Une Passion, c’est avant tout un Evangéliste. Après Ernst Haefliger, Peter Schreier et Christoph Prégardien, on croyait ne pouvoir aller au-delà. Julian Prégardien, le fils, démontre le contraire. Clair, sonore, c’est un narrateur pleinement investi, qui chante tout par cœur avec un engagement qui force l’admiration. La souplesse, la liberté qu’il impose au récit lui donne une vie singulière : c’est comme si l’on écoutait ce texte pour la première fois. Stéphane Degout, Jésus, n’a pas toujours la noblesse et la profondeur requises.

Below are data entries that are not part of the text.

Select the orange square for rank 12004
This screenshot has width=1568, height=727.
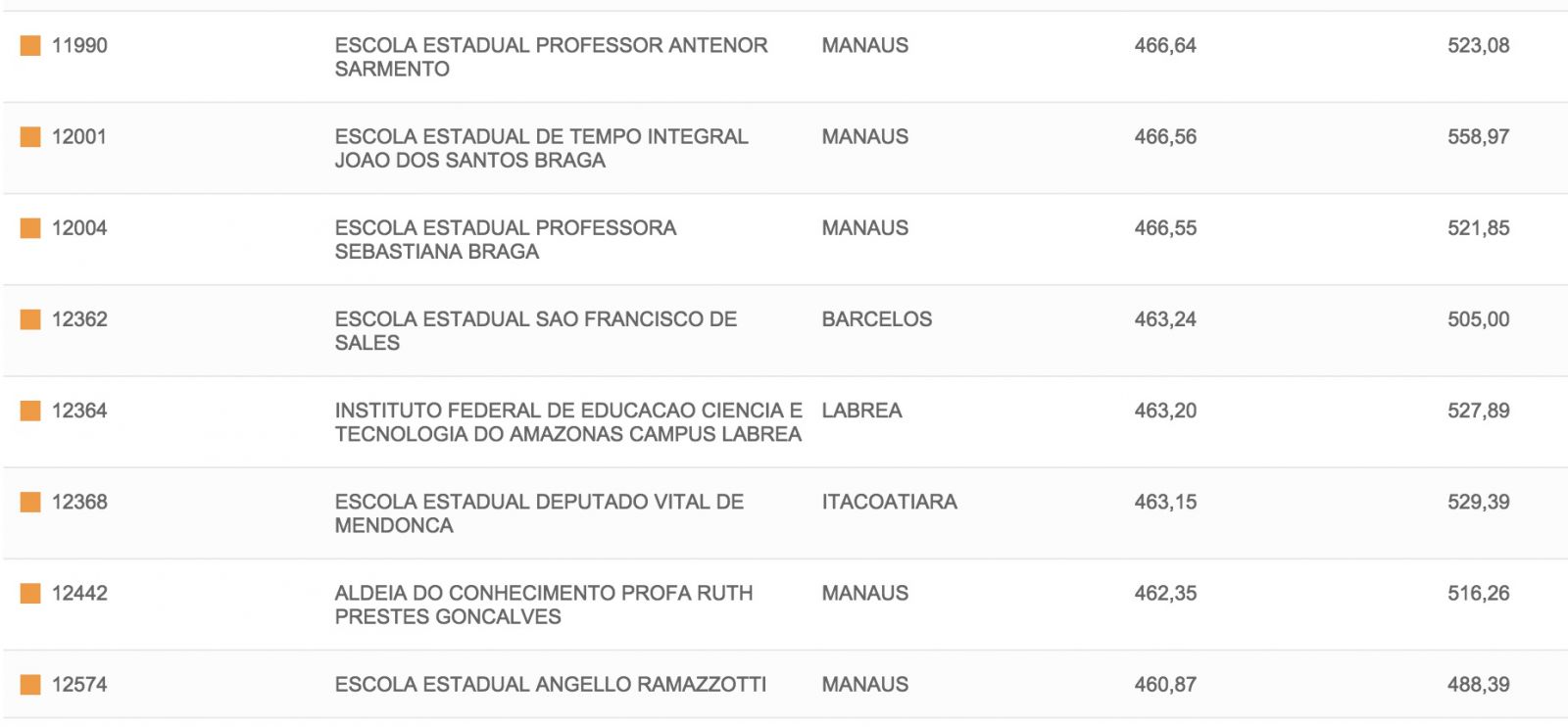click(x=30, y=227)
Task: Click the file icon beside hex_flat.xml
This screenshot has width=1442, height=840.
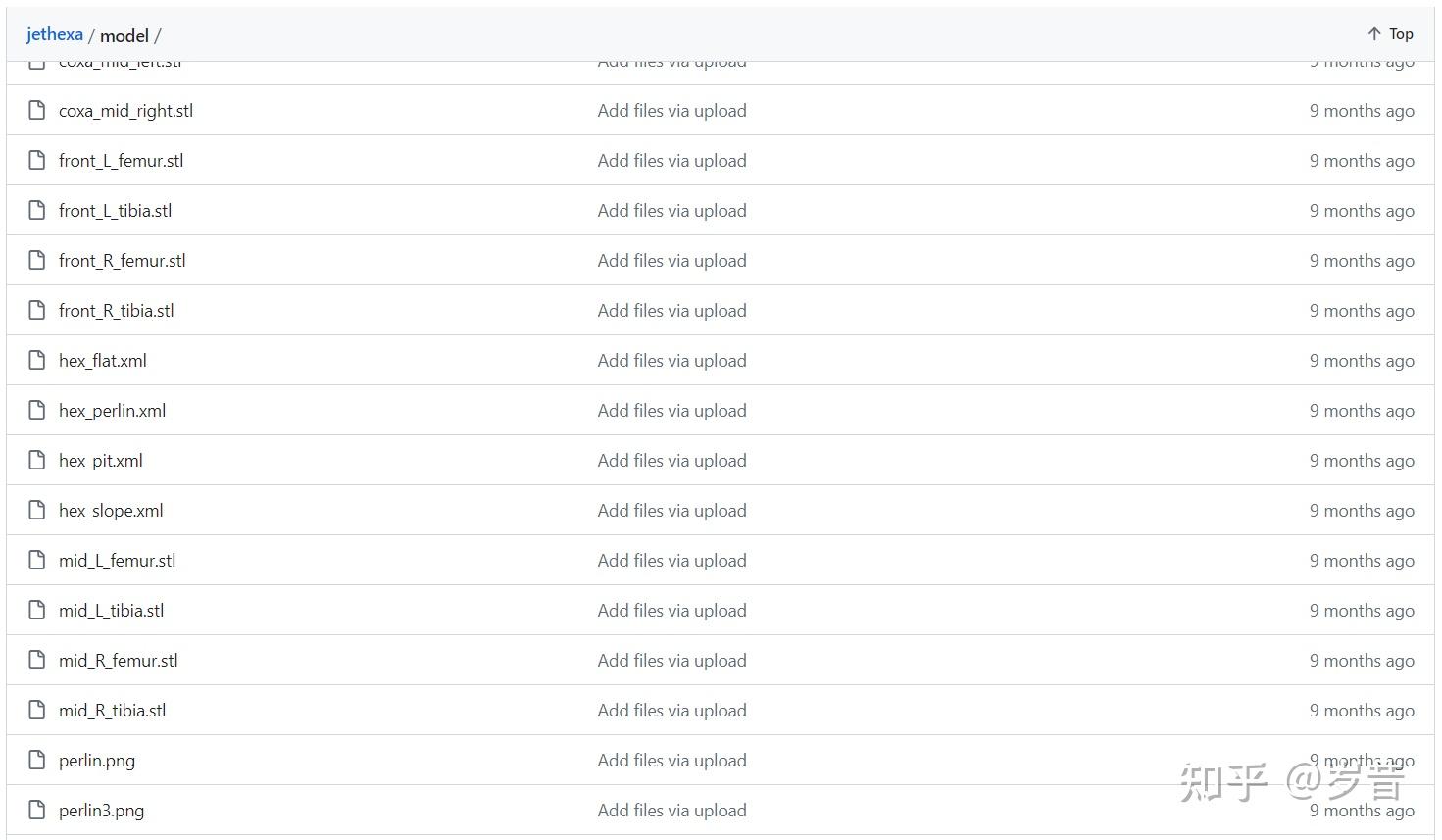Action: point(37,361)
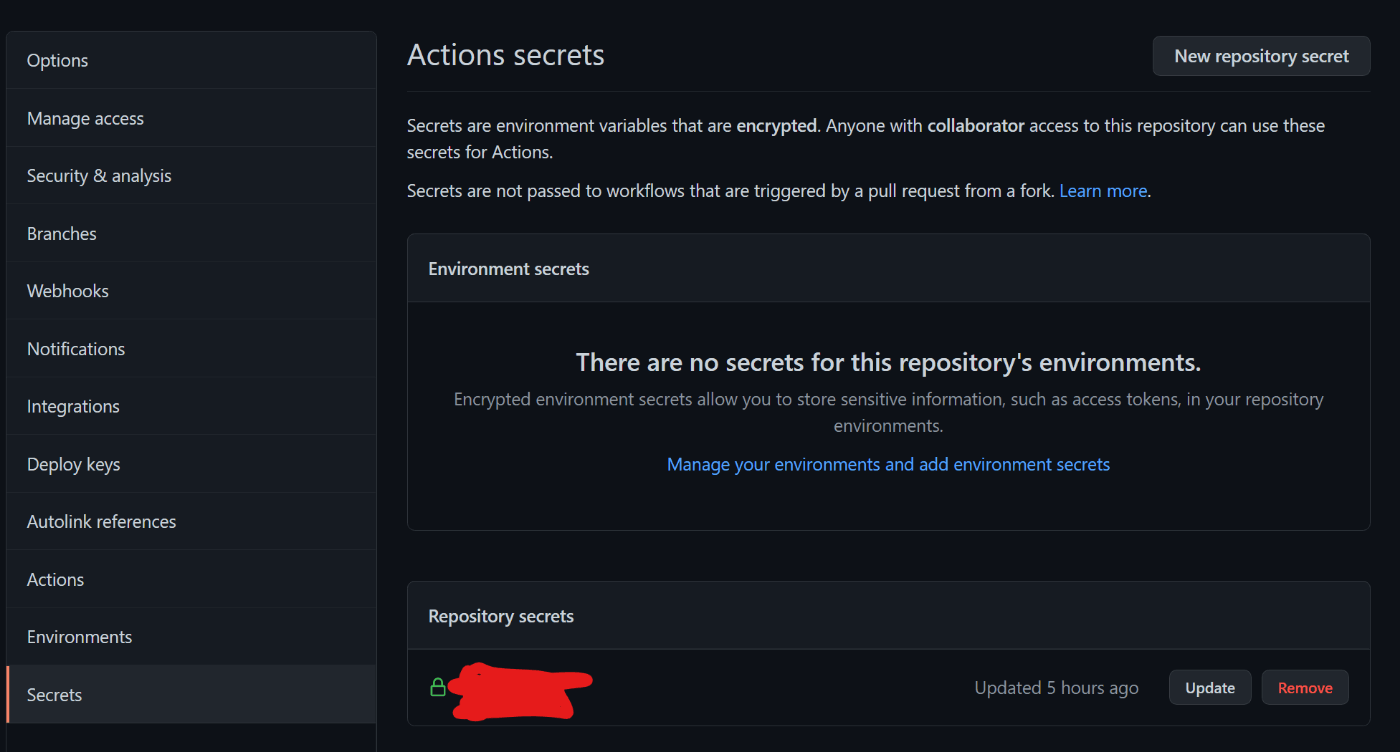Select the Secrets sidebar item

click(x=191, y=695)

Sa belle voix, longue, de baryton, d’une maîtrise admirable, est humaine, trop humaine, pour incarner le Christ. Si ses aigus sont radieux, il n’a pas les couleurs sombres que nécessite le rôle. Les accents qu’il donne au personnage sont cependant des plus convaincants. Malgré les graves manquant d’ampleur et de rondeur, le « Komm süsses Kreuz » avec la viole de gambe, est d’une grande beauté, chargé d’une émotion vraie. Damien Guillon, contre-ténor, à qui l’essentiel des airs pour alto sont confiés, a la voix trop aiguë pour l’emploi. Dès son « Du lieber Heiland », avec les deux traversières, on est surpris par les limites de l’émission. La couleur est là, les interjections projetées sont bien la preuve de moyens réels, mais on se prend à regretter que tous les airs d’alto n’aient été confiés à Lucile Richardot, parfaite à chacune de ses interventions. Thomas Hobbs, splendide ténor, à la voix chaude et sonore, nous ravit dans ses deux airs, particulièrement le « Geduld » de la seconde partie. L’émission est bien projetée, toujours intelligible, avec une conduite remarquable. Christian Immler, dont le medium était insuffisamment soutenu dans la première apparition, va se rattraper ensuite. La voix est claire, sonore, remarquablement articulée. Les deux sopranes, sans grand relief, remplissent leur contrat.
A côté d’incontestables réussites (l’Evangéliste, le chœur virtuose), les partis pris surprenants privent cette approche d’une pleine réussite que permettaient les moyens mis en œuvre. Cette production sera diffusée sur Mezzo le 26 mars à 20 h en direct de Versailles.